A small energy supplier has raised concerns about the effects of the “increasing and unexpected” cost of mutualisation and the safety net.

Speaking on behalf of Toto Energy to Utility Week, Tom Nicholas, operations manager, said mutualisation adds “uncertainty”.

He said: “The increasing and unexpected cost of mutualisation and the safety net add uncertainty and as more suppliers fail there is increasing pressure on margins for long term fixed tariffs we have already sold.

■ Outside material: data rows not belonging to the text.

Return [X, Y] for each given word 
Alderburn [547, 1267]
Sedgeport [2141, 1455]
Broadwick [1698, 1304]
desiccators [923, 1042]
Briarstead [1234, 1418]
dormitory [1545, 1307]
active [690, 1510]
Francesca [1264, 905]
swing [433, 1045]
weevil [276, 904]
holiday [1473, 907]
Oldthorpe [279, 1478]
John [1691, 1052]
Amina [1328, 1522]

“The financial impact of supplier failures in terms of mutualisation and safety net costs are well covered, less well documented are the less tangible effects that are disproportionately impactful on small suppliers, for instance in customer contact, staff retention, morale and recruitment.”

The mutualisation process came under the spotlight at the end of last year, after an “unprecedented” number of suppliers failed to pay their renewables obligation (RO) payments.

If the outstanding payments exceed a certain threshold known as the relevant shortfall, the mutualisation process is activated. The relevant shortfall is £15.4 million for England and Wales and £1.54 million for Scotland.

Ofgem confirmed in November that the shortfall was £58.6 million.

In line with the RO orders, suppliers who discharged part of their obligation will be contacted to make quarterly payments to make up the shortfall, in proportion to their obligation.

Among the suppliers named by the regulator as having failed to pay their RO payments, Economy, Extra, Future, Gen4u, Iresa, Snowdrop and Spark Energy have all ceased trading.

Meanwhile two other non-compliant suppliers, URE Energy and Eversmart, were ordered to deliver all outstanding payments by 31 March 2019 through monthly instalments.